Patients who have since recovered, have reported experiencing discrimination, stigma and abuse by their surrounding communities. Some are being blamed for getting themselves infected. Today, that is being extended to those who are unvaccinated.
Finally, a key lesson from the HIV response is that exclusion and punitive laws do not work. Neither does securitization and militarization of the response. From the onset, government officials and the media have used the language of war and security to describe the response to the pandemic.
Language matters. The use of military metaphors such as “going to war”, “invisible enemy” and “win the war” is often intended to convey a sense of urgency and to mobilise resources. However, in the long run, they breed fear and acceptance of a “good guys and bad guys” narrative. Blame becomes common and fear is misused.
It has created an atmosphere of fear and resentment towards authorities especially with the appearance of double standards, of unfairness, and of anxiety about the accompanying stigma and the possibility of discrimination. Many, particularly those who were vulnerable and from lower income backgrounds such as students, low wage earners and retail workers became victims of subjective enforcement.

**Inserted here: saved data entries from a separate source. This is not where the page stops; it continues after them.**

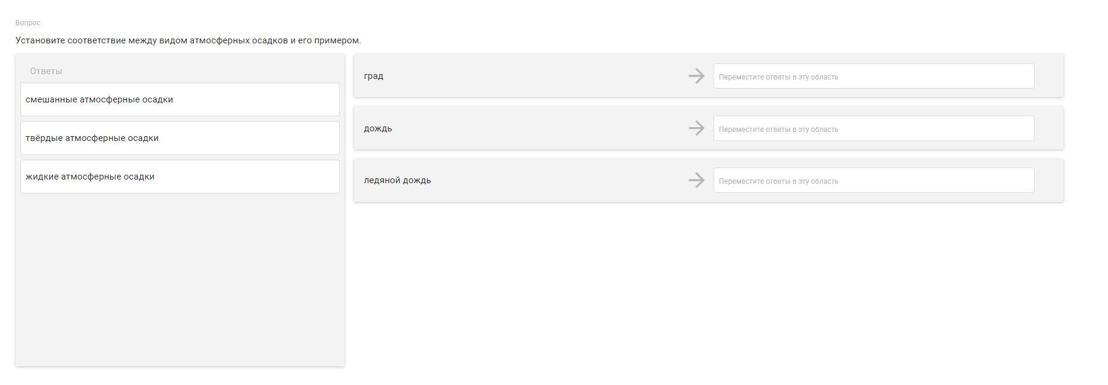Click the arrow icon beside град

[x=696, y=76]
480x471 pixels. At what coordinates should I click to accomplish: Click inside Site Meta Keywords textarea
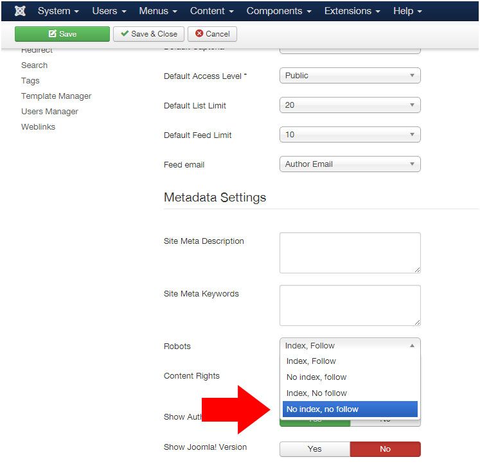350,305
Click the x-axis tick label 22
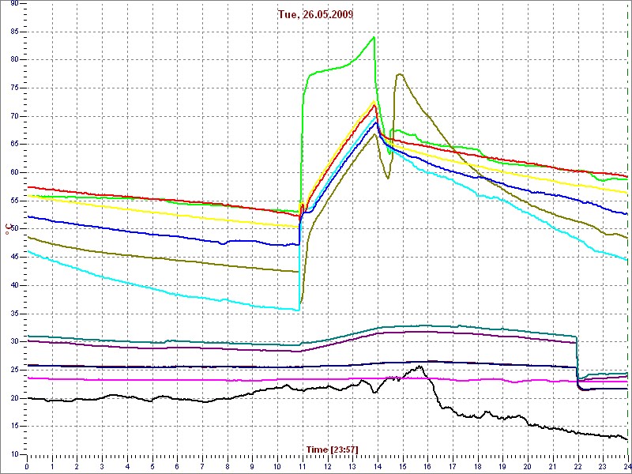632x474 pixels. 577,466
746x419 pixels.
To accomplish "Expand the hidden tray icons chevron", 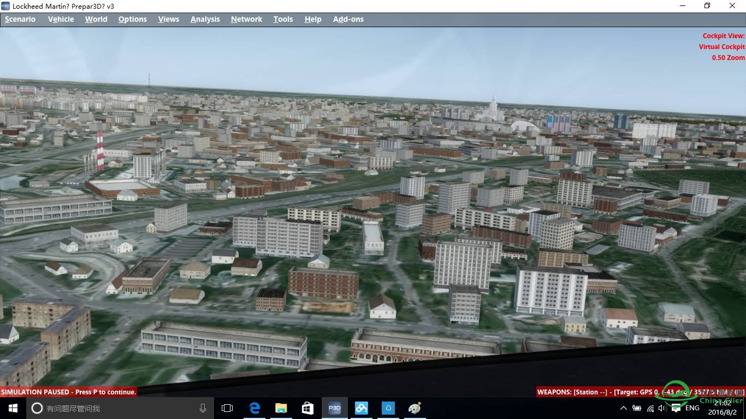I will 623,408.
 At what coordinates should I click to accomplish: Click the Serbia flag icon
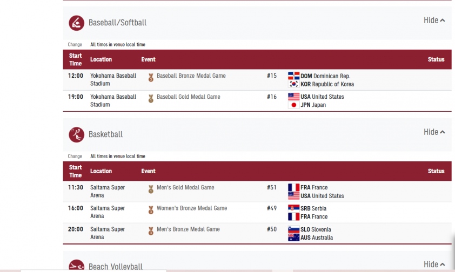click(293, 208)
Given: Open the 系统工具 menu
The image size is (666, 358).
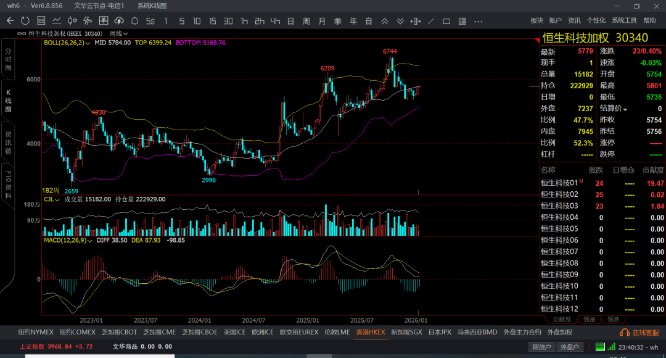Looking at the screenshot, I should [624, 21].

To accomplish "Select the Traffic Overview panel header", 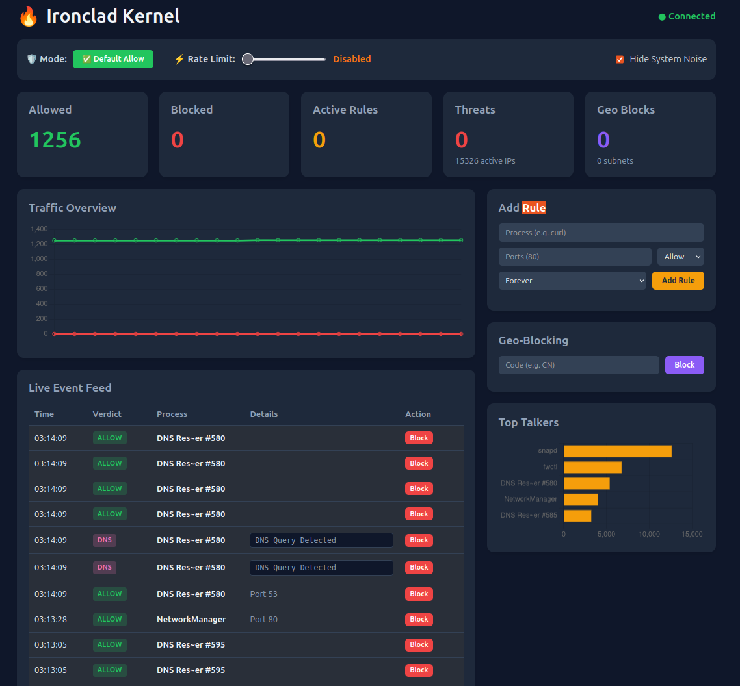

Much of this has undermined the usefulness of such laws. The authorities must be seen to be fair and just in the applications of such regulations to ensure that it would not end up victimising and unfairly punishing people and businesses. Gaining and rebuilding the trust and public support are critical for the year ahead.
This is a public health emergency, not a war. There are no winners or losers, good sides or bad sides. The vaccines work. 98% of the adult population have now been full vaccinated. We are in the top 10 countries which have managed to vaccinate their population. We need to work on convincing the remaining through better information and hard work through education. There are no shortcuts.
The pandemic is forcing legal and policy decisions to be made quickly and with very little external oversight. Individuals questioning such decisions, expressing contrarian opinions, or showing dissent have been attacked and portrayed as being disloyal to the COVID-19 response.
A successful response to the COVID-19 public health crisis must protect the health and human rights of all people.
We need to be prepared but also ensure that our commitment to the protection of human rights and dignity remains intact. There will be future pandemics. It is essential that we understand that no one is safe until we are all safe, and such commitments to human rights are critical to making our communities safer and healthier.